Start of LISTED RECORDS

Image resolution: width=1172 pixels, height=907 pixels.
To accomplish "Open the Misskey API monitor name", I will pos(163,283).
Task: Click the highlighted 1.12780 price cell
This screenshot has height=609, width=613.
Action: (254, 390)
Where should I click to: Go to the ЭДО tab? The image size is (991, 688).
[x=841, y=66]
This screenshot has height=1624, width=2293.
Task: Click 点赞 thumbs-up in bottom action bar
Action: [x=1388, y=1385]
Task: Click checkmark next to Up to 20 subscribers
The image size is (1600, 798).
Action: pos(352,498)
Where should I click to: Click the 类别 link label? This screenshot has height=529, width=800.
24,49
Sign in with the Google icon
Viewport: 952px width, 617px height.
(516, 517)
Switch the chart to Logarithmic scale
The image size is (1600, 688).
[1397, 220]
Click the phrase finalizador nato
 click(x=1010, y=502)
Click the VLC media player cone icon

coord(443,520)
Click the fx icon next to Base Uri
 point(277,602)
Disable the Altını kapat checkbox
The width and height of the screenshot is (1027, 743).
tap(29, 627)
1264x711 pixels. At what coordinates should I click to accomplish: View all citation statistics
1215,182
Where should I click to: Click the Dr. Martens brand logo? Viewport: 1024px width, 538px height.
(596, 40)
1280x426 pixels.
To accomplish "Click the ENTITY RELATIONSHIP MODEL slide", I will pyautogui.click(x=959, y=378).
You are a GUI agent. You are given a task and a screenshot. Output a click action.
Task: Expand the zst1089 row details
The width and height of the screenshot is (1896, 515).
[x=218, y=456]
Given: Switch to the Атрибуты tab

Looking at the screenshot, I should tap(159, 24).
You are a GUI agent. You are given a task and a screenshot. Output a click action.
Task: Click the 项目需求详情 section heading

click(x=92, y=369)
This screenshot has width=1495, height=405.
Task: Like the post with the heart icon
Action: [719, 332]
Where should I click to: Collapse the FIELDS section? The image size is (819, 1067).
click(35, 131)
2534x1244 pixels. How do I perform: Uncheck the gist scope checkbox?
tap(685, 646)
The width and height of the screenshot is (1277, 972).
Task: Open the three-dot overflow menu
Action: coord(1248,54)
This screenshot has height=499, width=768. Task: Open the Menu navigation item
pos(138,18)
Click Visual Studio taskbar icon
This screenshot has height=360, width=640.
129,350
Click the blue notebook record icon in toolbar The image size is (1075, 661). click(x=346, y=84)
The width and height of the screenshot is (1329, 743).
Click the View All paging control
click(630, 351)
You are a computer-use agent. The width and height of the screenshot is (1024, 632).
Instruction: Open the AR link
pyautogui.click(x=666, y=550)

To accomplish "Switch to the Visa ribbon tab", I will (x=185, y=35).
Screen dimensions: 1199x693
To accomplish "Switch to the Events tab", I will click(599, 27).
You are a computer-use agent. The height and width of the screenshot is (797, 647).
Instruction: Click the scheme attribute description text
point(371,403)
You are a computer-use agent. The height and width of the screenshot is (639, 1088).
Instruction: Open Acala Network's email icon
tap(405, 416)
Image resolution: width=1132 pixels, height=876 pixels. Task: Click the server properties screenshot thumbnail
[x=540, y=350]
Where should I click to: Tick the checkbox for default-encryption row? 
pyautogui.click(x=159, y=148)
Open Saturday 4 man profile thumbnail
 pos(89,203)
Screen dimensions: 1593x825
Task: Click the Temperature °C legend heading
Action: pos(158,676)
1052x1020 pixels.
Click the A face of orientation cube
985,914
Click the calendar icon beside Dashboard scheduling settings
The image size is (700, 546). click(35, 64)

End of LISTED RECORDS

§ **WORK TO BE COMPLETED**:
Filter the records above for "agent" and copy every matching line.

§ **WRITTEN RESPONSE**:
You are a GUI agent. You are given a task and a screenshot. Output a click action.
You are a GUI agent. You are given a task and a screenshot. Output a click action.
You are a computer-use agent. The width and height of the screenshot is (1024, 632).
You are a computer-use agent. The height and width of the screenshot is (797, 647).
You are a computer-use agent. The height and width of the screenshot is (639, 1088).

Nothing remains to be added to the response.